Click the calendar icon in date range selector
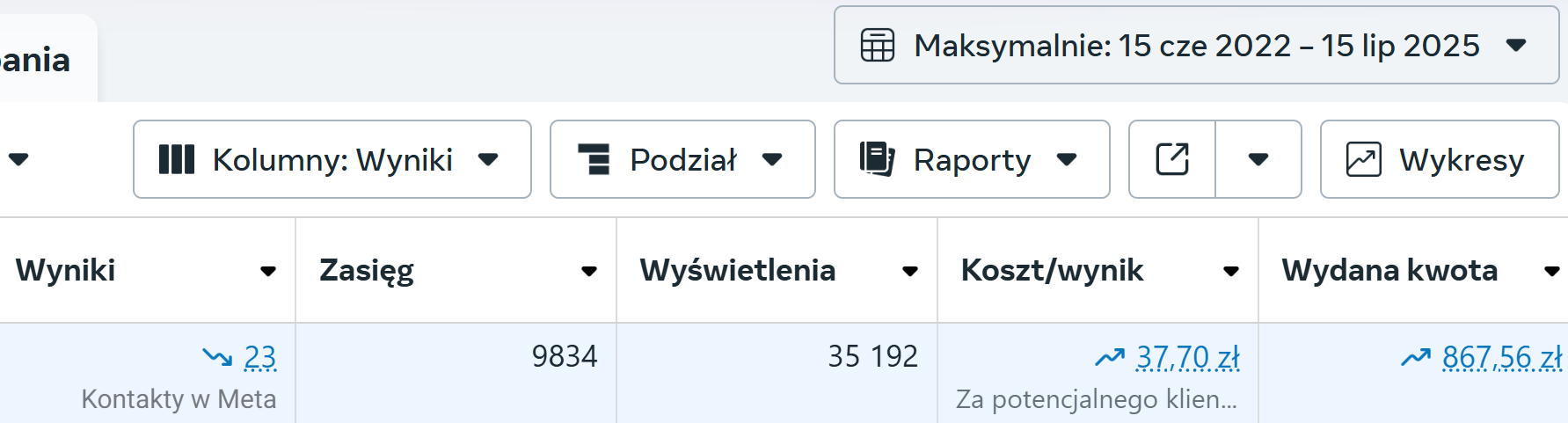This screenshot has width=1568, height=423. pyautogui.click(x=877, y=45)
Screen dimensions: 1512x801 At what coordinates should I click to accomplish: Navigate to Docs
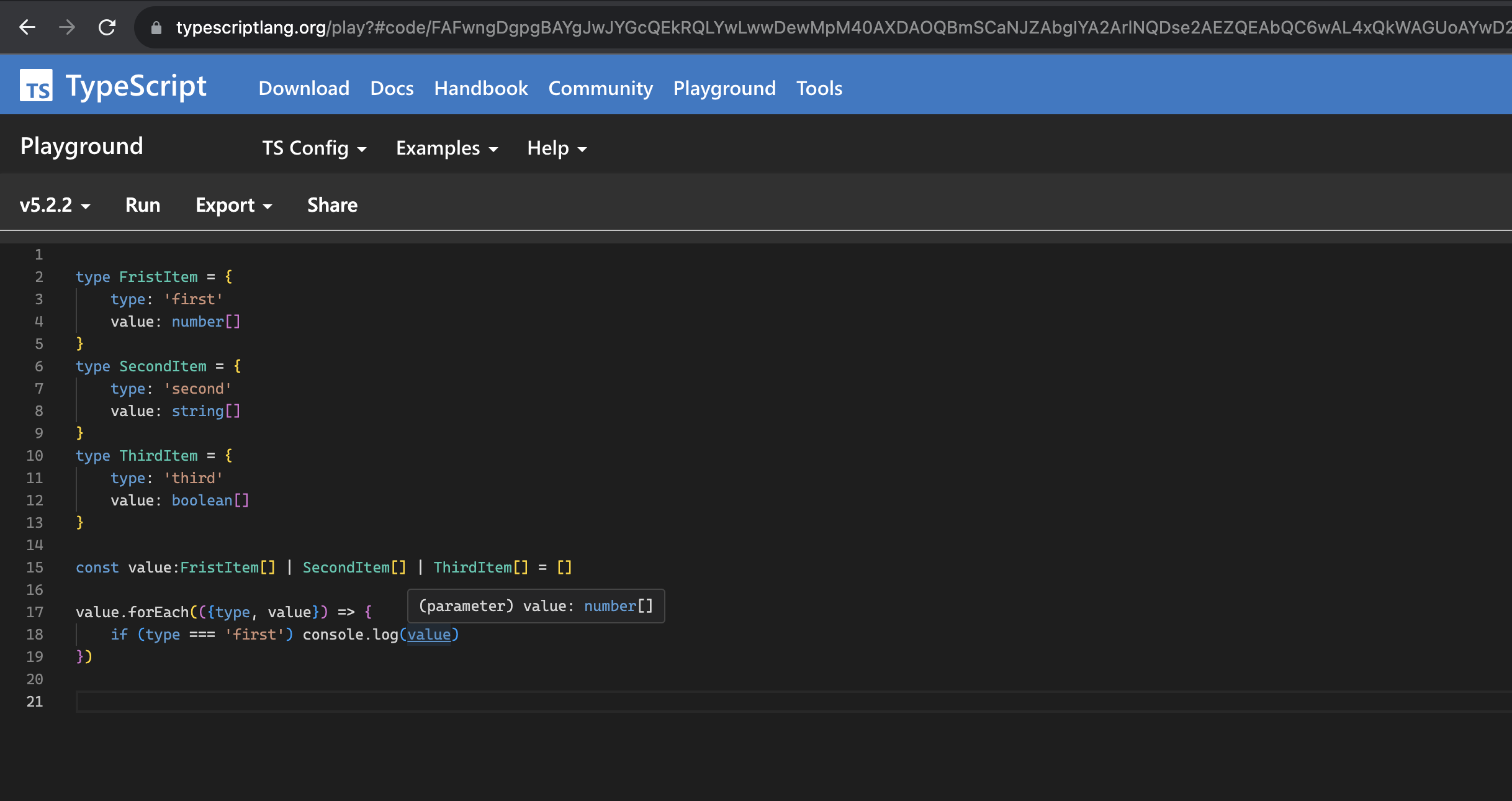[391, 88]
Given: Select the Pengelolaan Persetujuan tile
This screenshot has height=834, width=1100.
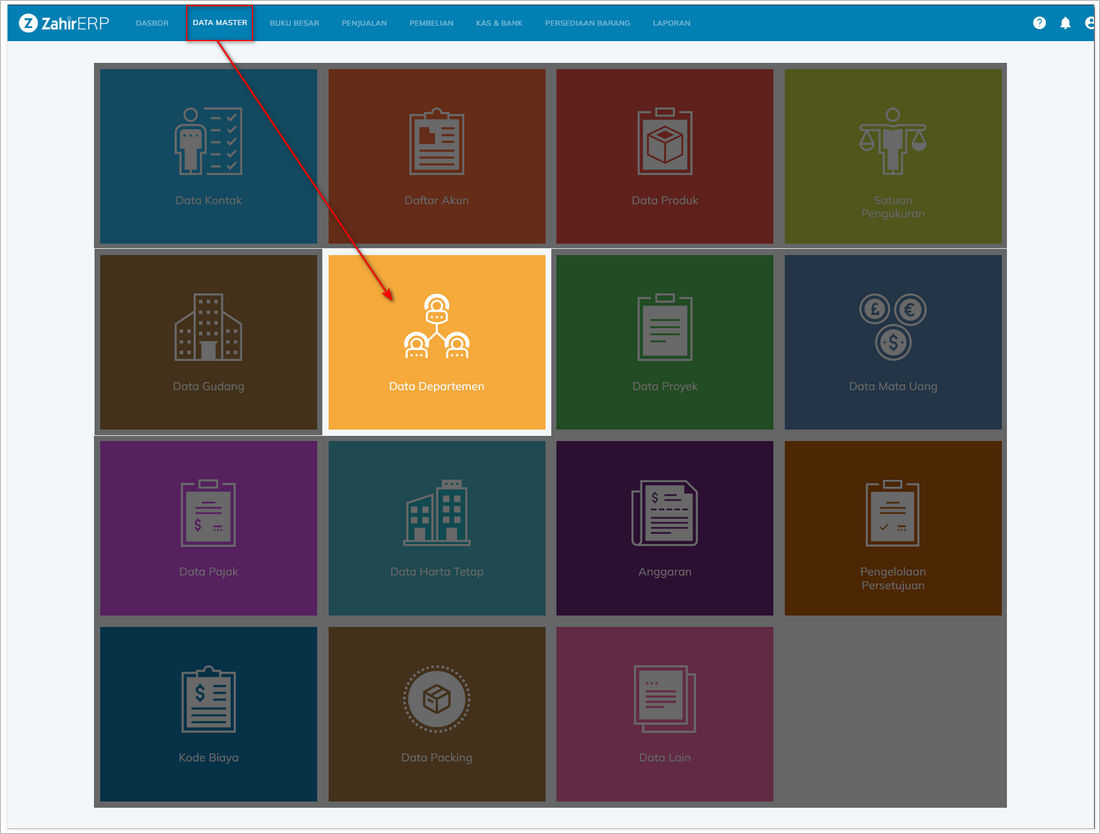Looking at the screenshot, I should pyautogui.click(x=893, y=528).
========
=== Task ===
Reproduce every row above verbatim, omitting the pictures.

=== Written answer ===
Click the calendar icon in date range selector
This screenshot has width=1568, height=423. pyautogui.click(x=877, y=45)
Screen dimensions: 1512x801 At what coordinates should I click to accomplish: Navigate to Docs
[391, 88]
Given: Select the Pengelolaan Persetujuan tile
This screenshot has height=834, width=1100.
Looking at the screenshot, I should pyautogui.click(x=893, y=528).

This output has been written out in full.